Some news organisations, such as Bild in Germany, have joined in with their own tweets.https://twitter.com/BILD/status/552829592692854784

According to Twitter analytics tool Topsy, there have been more than 70,000 tweets using the hashtag so far today.


https://twitter.com/laurenzcollins/status/552820603452141569

Some Parisians are also using the slogan to organise a rally tonight in Paris.



Updated





French interior minister: ‘We will catch these three criminals’



The French interior minister, Bernard Cazeneuve, has been speaking to the press outside the emergency cabinet meeting that is still ongoing:


He said there was now a high-security alert throughout French territory.


All prosecutors have been asked to take all precautions to protect publications, cultural institutions and public places, he added.


All measures were being taken “to neutralise these three criminals who have committed this barbaric act”; all resources have been mobilised, he added, mentioning the gendarmerie and the military.


Cazeneuve said the authorities were moving as fast as possible to find the aggressors and arrest them.


He said the authorities would be coordinating services and broadcasting “necessary information … so the French people will be informed on a continuous basis about the progress of the inquiry”.



Updated






WARNING: GRAPHIC IMAGES


In a video containing distressing scenes (though it has been edited by the Guardian), mobile phone footage captures the moment two gunmen shoot and apparently kill a police officer on a Paris street during the attack on magazine Charlie Hebdo.


The attackers are then seen escaping from the scene in a car.


Gunmen filmed shooting a Paris police officer during the attack on the Charlie Hebdo offices. Warning: contains graphic images.

Updated






Reuters reports that the headquarters of RPT media group Prisa in Madrid, owner of El Pais, have been evacuated after a suspicious package was received.



Updated






Four of the Charlie Hebdo journalists believed to have been killed in today’s attack have been named by French media.


They are the magazine’s editor and cartoonist, Stéphane Charbonnier, known as Charb; and three other cartoonists: Cabu, Georges Wolinski and Bernard Verlhac, known as Tignous.

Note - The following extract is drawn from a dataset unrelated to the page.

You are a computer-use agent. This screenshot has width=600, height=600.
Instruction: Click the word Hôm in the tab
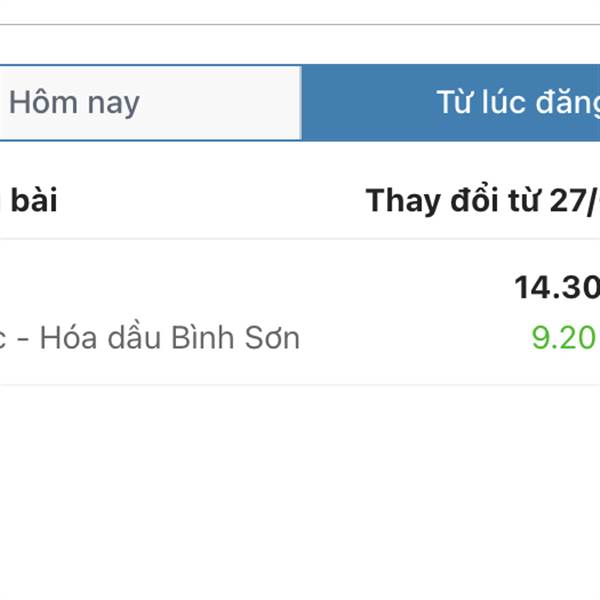[43, 102]
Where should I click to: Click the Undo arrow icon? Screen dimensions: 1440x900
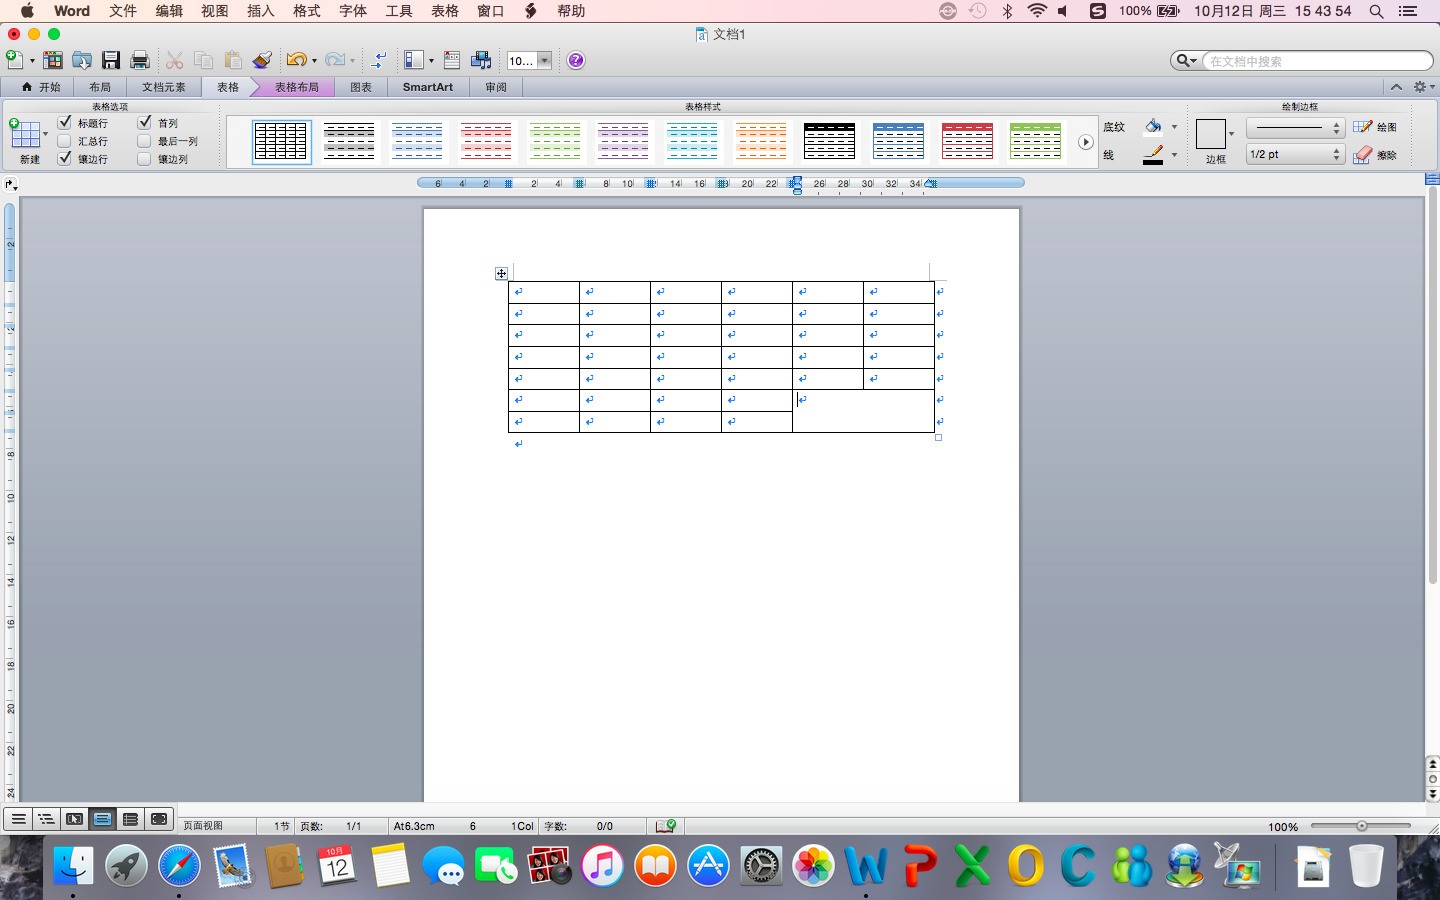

The Guardian is awaiting official confirmation of these names.









The German chancellor, Angela Merkel, has made a statement on the attack:


This abominable act is not only an attack on the lives of French citizens and their security.


It is also an attack on freedom of speech and the press, core elements of our free democratic culture. In no way can this be justified.



Updated






Press Association reports that Charlie Hebdo’s editor-in-chief, Gérard Biard, escaped the attack because he was in London:


He told France Inter: “I am shocked that people can have attacked a newspaper in France, a secular republic. I don’t understand it.


“I don’t understand how people can attack a newspaper with heavy weapons. A newspaper is not a weapon of war.”


Biard said he did not believe the attack was linked to the magazine’s latest front page, which featured novelist Michel Houellebecq, who has previously sparked controversy with comments about Islam.


And he said the magazine had not received threats of violence: “Not to my knowledge, and I don’t think anyone had received them as individuals, because they would have talked about it. There was no particular tension at the moment.”



Updated












Anne Penketh reports from Paris that the magazine’s most recent tweet, as well as its current cover, once again had Islamism in their sights:


The weekly’s latest jibe, published on Twitter moments before the terrorist attack, was a cartoon wishing a Happy New Year ‘and particularly good health’ to Abu Bakr Al-Baghdadi, the leader of the Islamic militant group Islamic State (Isis).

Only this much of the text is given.